Community minus people = empty (Photo by marilynpratt)
Community minus people = empty (Photo by marilynpratt)
I often hear of or talk to Optaros prospects who want to “build an online community.” That’s great, and I certainly don’t want to discourage them, but I think the phrase risks greatly oversimplifies what’s involved in building a community.

It suggests than an “online community” is something you build like you build: a web site, or a portal. It suggests that the community is the site itself. (It’s a strange kind of synecdoche, in which the web platform where some community interaction takes place is taken to be the actual community itself).

But a community is not a site – it is a group of people who interact with each other. And an online community isn’t a web site, it is a set of people who interact with each other online.

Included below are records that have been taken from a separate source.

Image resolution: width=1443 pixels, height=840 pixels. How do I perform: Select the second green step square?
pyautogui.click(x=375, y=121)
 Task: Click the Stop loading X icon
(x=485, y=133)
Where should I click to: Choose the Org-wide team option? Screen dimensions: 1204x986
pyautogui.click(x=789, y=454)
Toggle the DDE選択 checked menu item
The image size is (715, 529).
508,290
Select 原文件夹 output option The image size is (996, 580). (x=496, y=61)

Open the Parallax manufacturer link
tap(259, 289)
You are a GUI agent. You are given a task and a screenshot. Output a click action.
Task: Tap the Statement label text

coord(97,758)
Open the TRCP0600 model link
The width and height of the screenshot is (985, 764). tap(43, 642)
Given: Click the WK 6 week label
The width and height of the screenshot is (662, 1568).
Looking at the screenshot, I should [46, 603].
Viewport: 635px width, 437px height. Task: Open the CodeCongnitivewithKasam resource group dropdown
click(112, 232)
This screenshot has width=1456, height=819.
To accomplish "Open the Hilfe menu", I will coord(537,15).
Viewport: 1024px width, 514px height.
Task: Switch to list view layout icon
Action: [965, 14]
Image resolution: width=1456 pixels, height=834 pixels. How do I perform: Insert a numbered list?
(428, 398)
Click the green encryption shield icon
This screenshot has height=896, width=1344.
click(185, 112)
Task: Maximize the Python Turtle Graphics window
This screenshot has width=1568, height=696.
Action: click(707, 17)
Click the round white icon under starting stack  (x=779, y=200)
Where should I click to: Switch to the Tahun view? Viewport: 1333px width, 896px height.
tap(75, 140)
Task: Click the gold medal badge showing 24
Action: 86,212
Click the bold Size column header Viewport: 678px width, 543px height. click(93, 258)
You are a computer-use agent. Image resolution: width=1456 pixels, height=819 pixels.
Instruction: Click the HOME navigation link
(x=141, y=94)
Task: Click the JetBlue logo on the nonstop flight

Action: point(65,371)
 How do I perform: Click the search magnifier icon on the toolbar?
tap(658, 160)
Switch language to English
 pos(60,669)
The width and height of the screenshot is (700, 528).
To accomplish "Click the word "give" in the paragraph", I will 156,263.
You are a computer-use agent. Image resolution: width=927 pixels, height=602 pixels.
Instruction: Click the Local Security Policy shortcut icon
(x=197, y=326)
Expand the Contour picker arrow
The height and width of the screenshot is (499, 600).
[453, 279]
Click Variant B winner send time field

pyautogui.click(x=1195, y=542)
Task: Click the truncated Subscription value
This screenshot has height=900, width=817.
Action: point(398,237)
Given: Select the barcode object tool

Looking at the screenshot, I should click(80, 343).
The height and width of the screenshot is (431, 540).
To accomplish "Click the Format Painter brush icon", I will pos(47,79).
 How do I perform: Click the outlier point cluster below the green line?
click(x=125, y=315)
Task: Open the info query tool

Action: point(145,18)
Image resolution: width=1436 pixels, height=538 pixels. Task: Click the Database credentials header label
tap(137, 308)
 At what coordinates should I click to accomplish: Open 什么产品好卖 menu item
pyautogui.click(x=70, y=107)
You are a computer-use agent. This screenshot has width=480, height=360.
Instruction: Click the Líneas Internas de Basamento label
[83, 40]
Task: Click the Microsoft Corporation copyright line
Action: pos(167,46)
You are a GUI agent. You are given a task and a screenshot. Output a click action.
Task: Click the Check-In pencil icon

In his report from the Online Community Unconference East 2009 (which I was unfortunately unable to attend but have heard good things about) Bill Johnston list as one his three key takeaways the importance of thinking about your online community in the context of a broader eco-system:

One point that I have evangelized for many years is the fact that online communities generally don’t live in a single location. Most successful community strategies engage the entire ecosystem of touchpoints that members (or potential members) find valuable. This ecosystem can be made up of destination community sites, but relationships are also forming on blogs, social networks (Facebook, LinkedIn), mass social media (YouTube, Flickr), and even offline at meetups or user group meetings. Conversations at the OCUE this year generally spilled beyond the boundaries of a hosted community destination, and most folks were thinking about how to prioritize various opportunities for engagement in their community ecosystem.

Absolutely! The community is the people, not the site.

Just as a company needs to learn to think of its digital footprint across the assembled web – all the interactions consumers, partners, and employees have with the company’s products, brand, and content – online community managers need to think about all the ways in which the members of their community interact with each other across the Internet, not just the interactions they have on the official community site.